---- The input
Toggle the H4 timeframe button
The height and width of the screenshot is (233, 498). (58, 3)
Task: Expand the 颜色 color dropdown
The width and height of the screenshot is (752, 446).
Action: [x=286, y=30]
--------
- _Task_
Copy the material above verbatim.

- _Written solution_
Toggle the H4 timeframe button
The height and width of the screenshot is (233, 498). (58, 3)
Task: Expand the 颜色 color dropdown
The width and height of the screenshot is (752, 446).
Action: [x=286, y=30]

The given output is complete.